Single-ended fabric I/O are routed to the expansion connectors with 50Ω characteristic impedance. Differential fabric I/O and transceiver signals are routed to the expansion connectors as pairs with 100Ω differential impedance.

Differential Pair Lengths

It is desirable that the route lengths of a differential pair be matched within some specification. Care has been taken to route differential pairs on the FPGA to adjacent pins on the expansion connectors, and to match the lengths within each pair to 5 mils. We have also included the lengths of the board routes for these connections to help you equalize lengths in your final application. These lengths can be found in the pins sheet.

XEM8370 Power Enable

The expansion connector MC2 pin 17 can control the main power to the board. When this pin is not connected, the board will power on normally. If the pin tied to ground, the VDCIN protection circuit will remain disabled and keep the board powered off. This pin is pulled up to VDCIN with a 10kΩ resistor and any control circuit needs to be compatible with that voltage. An open drain should be used to control this enable signal.

XEM8370 Power Good

The expansion connector MC2 pin 15 signals whether all on-board power supplies active and within expected range. This excludes the state of the adjustable I/O level VIO regulators. This is a driven 3.3V output signal and a 1 on the pin indicates that power is good.

Reference Voltage Pins (Vref)

The VREF pins for all I/O banks are not connected on the XEM8370. They have optional resistor placements to ground that are not placed by default.

FPGA BANKResistor Designator

VRP Pins

The XEM8370 routes the multi-purpose VRP pins to the expansion connectors. To support certain IOSTANDARD‘s like MIPI you can remove the 0Ω resistor jumper connecting these pins to the expansion connector, and insert a 240Ω resistor at the available location to pull the pin to ground.

Please see the UltraScale Architecture SelectIO Resources for more details about the VRP pin and IOSTANDARD support.

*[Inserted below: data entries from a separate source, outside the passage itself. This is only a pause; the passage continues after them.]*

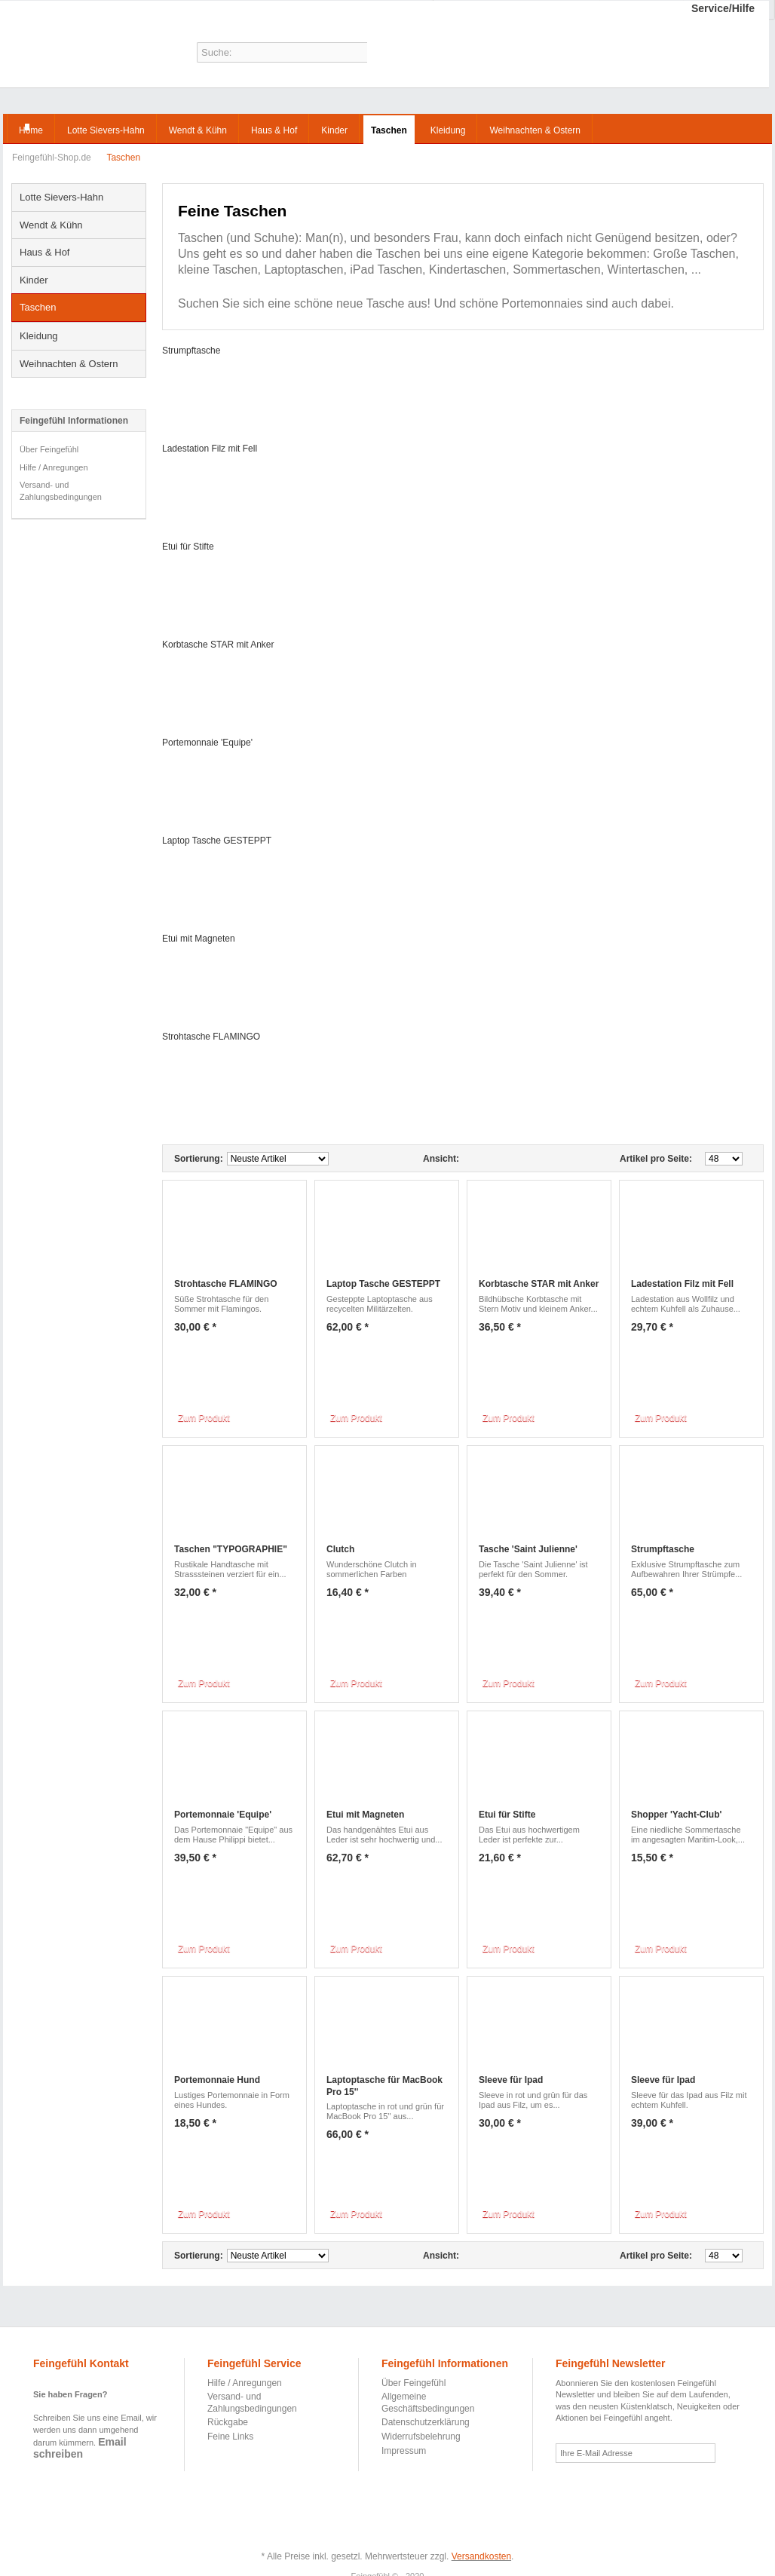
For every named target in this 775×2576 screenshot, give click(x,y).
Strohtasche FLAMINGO (211, 1036)
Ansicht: (441, 1158)
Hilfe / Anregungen (54, 467)
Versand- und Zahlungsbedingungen (61, 490)
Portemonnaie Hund (217, 2080)
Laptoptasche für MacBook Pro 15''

VRP PinFPGA PINExpansion COnnector 0Ω JumperGround Resistor
VRP connection circuit example


VBATT is by default connected to ground via R91. It is also connected to MC2 pin 13. For information on using VBATT for encryption key storage see the Encryption Key Storage page.

SmartVIO I2C

The expansion connector MC2 has pins used for I2C communication with SYZYGY devices. If SYZYGY ports are placed on a carrier board they must be connected to these pins to implement SmartVIO. See the Device Settings page for more details. The BRK8370 is an example of this implementation.

I/O State at Power On

AMD Kintex UltraScale+ FPGAs support a weak pull-up state on all I/O pins from power on until first configuration. This behavior is controlled by the PUDC_B pin. By default the XEM8370 holds the PUDC_B pin high with a 1kΩ resistor at R38, disabling the weak pull-up on all I/O pins at power on. This behavior can be changed by inserting a 0Ω resistor at R41 and removing the 1kΩ resistor at R38, forcing the PUDC_B pin low.